Hi,
I encountered an error and found a way around it.
Problem:
When doing a migration update of around 40k entities (users in this case), the 4 GB php memory limit wasn't enough to prevent it from throwing an out of memory error.
Cause:
Turns out that all migrated (updated or created) items are (re)indexed, using a loadMultiple() call that passes ALL entities at once.
This happens in the following file: modules/contrib/search_api/src/Utility/PostRequestIndexing.php.
In the following function: public function destruct()
Solution that worked for me:
Call the loadMultiple() on chunks (smaller parts) of the entire list of entities.
This allows it to recover memory before starting the next group of items to index.
try {
// $items = $index->loadItemsMultiple($item_ids);
// if ($items) {
// $index->indexSpecificItems($items);
// }
$batch_of = 500; // TODO formula to set smart default based on php memory limit, stay well within safe limits
$item_ids_batches = array_chunk($item_ids, $batch_of);
foreach ($item_ids_batches as $item_ids_batch) {
$items = $index->loadItemsMultiple($item_ids_batch);
if ($items) {
$index->indexSpecificItems($items);
}
}
}
Suggestion:
It seems like performance would be better if you use bigger chunks, however they need to be small enough to not cause out of memory problems...
Hence, might be nice to have a (simple) formula to calculate a smart chunk size based on the php memory limit value.
| Comment | File | Size | Author |
|---|---|---|---|
| #4 | 3014641-4--post_request_indexing_in_batches.patch | 1.11 KB | drunken monkey |
Comments
Comment #2
drunken monkeyThe actual proper solution would probably be to disable indexing while migrating content.

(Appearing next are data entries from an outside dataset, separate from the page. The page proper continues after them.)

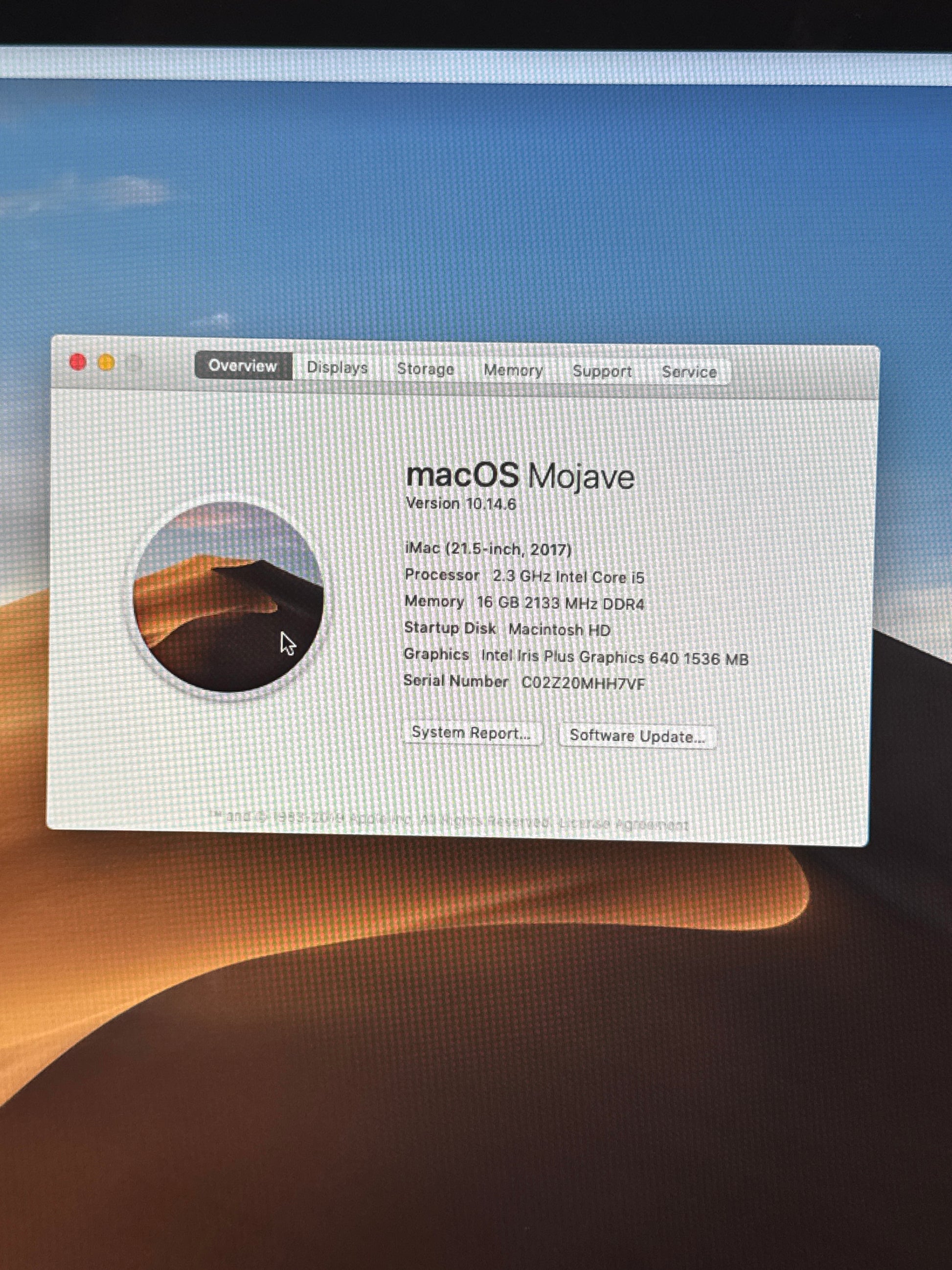Click the greyed-out zoom window button
The image size is (952, 1270).
click(134, 364)
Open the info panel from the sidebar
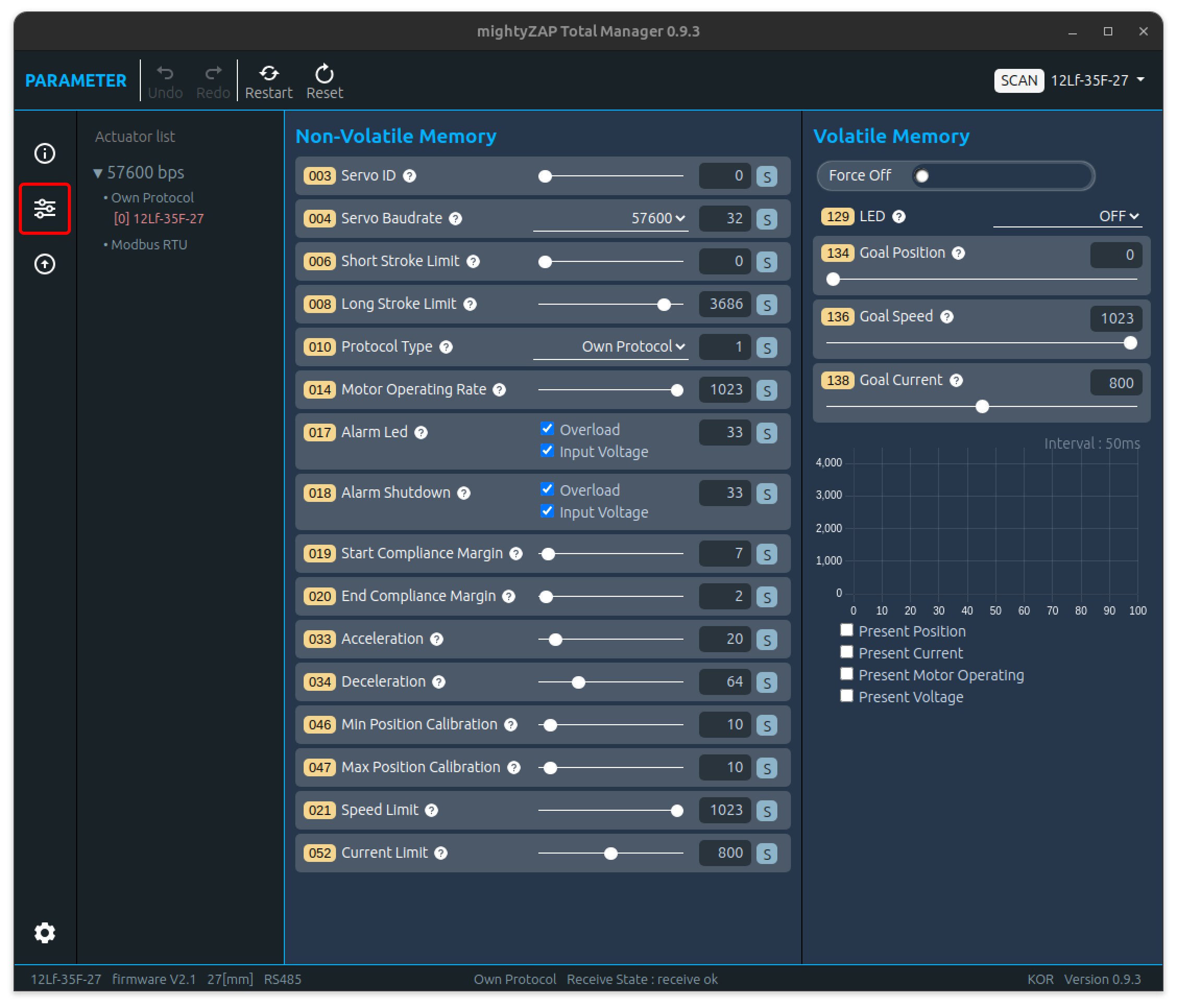Screen dimensions: 1177x1008 [x=44, y=153]
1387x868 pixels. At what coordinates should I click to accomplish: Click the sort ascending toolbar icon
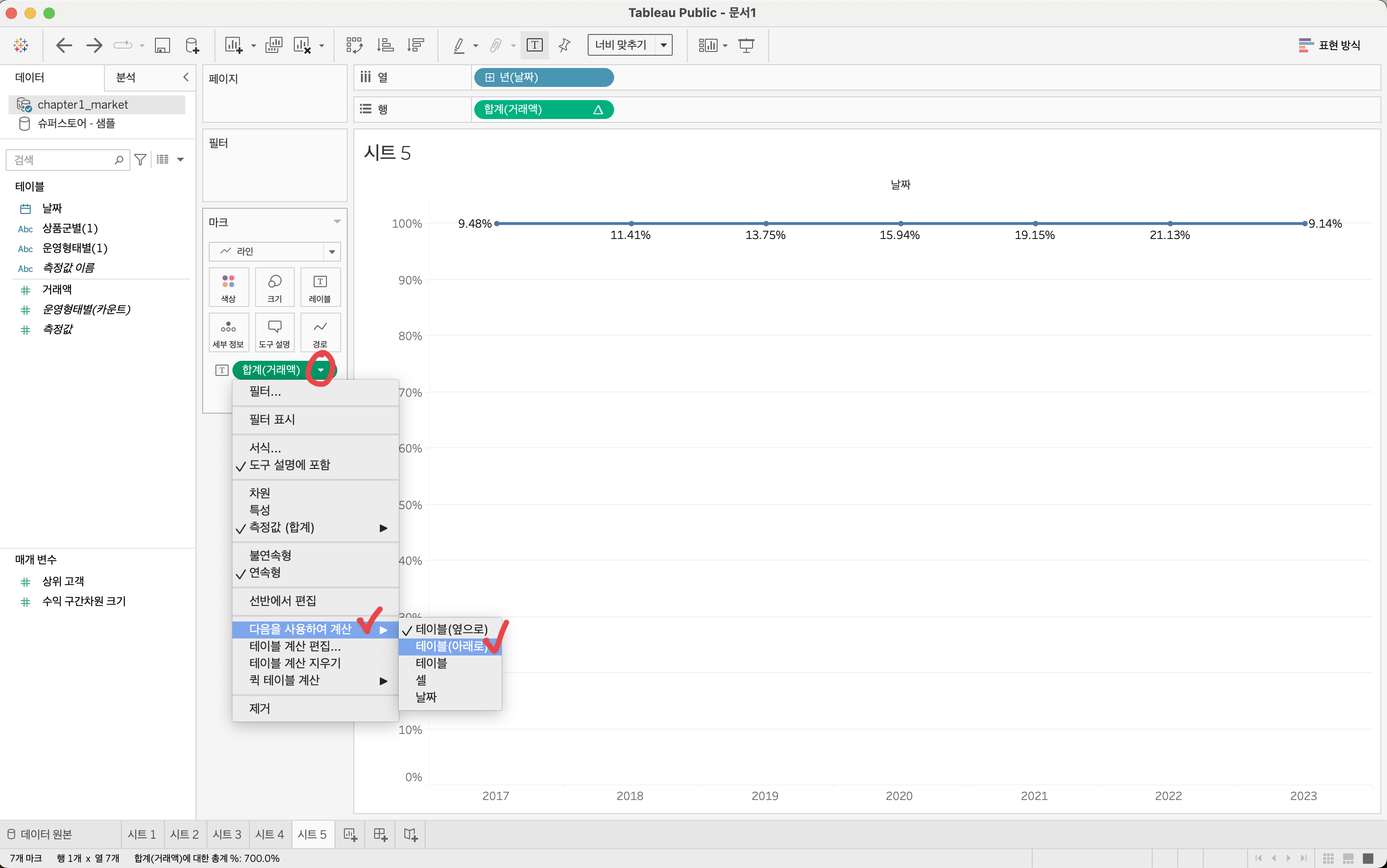(x=385, y=45)
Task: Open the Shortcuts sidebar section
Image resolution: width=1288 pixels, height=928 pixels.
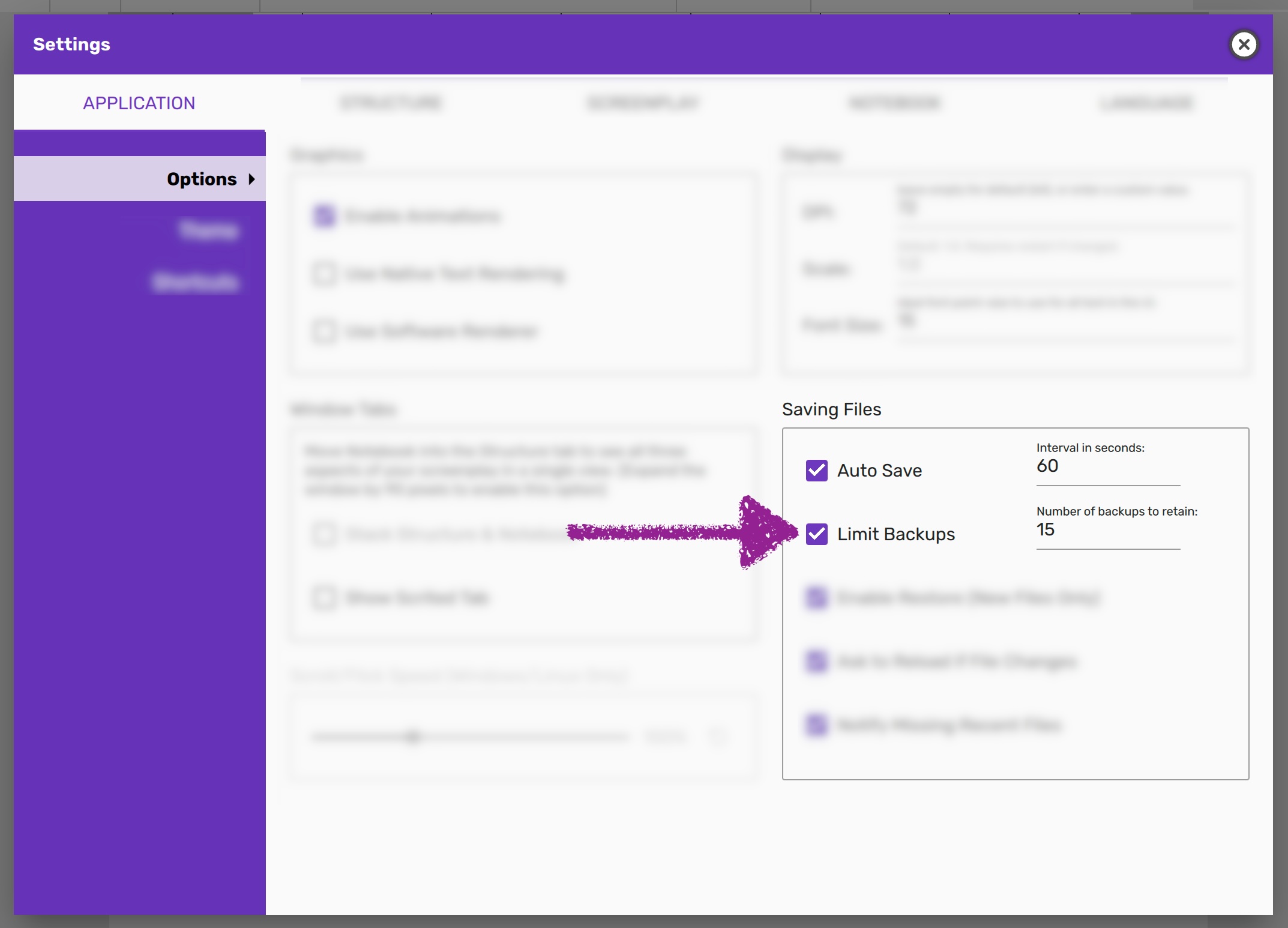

You can simply do that by calling
startBatchTracking()on the index entity/entities before starting the migration. That way, changes will be tracked, but no immediate indexing will occur. Temporarily changing the index to disable “Index items immediately” would also be a solution (it does practically the same).However, just indexing in chunks would still be an improvement in any case, I guess. It might not be enough in a lot of cases, though – i.e., whenever there is a execution time limit as well. But as most suh migrations will run via Drush, that’s probably not a concern in most cases.
Please see whether the attached patch works for you!
(I don’t think we need to have some special batch size computation logic in place. (Hm, or should we just re-use the index’s cron batch size setting?))
Comment #3
legolasboI think re-using the batch cron limit would be the way to go here. That way people can somewhat tune this to their own setup. It's also easily achieved by replacing this line with
$item_id_batches = array_chunk($item_ids, index->getOption('cron_limit'));Comment #4
drunken monkeyThanks for the review!
Not quite, as the cron limit can also be 0 or negative.
But not much more complicated, either – patch attached.
Comment #5
legolasboYup, looks good to me :)
Comment #6
drunken monkeyThanks, good to hear!
Fixed one remaining coding standards problem (spotted by PhpCs pre-commit hook) and committed.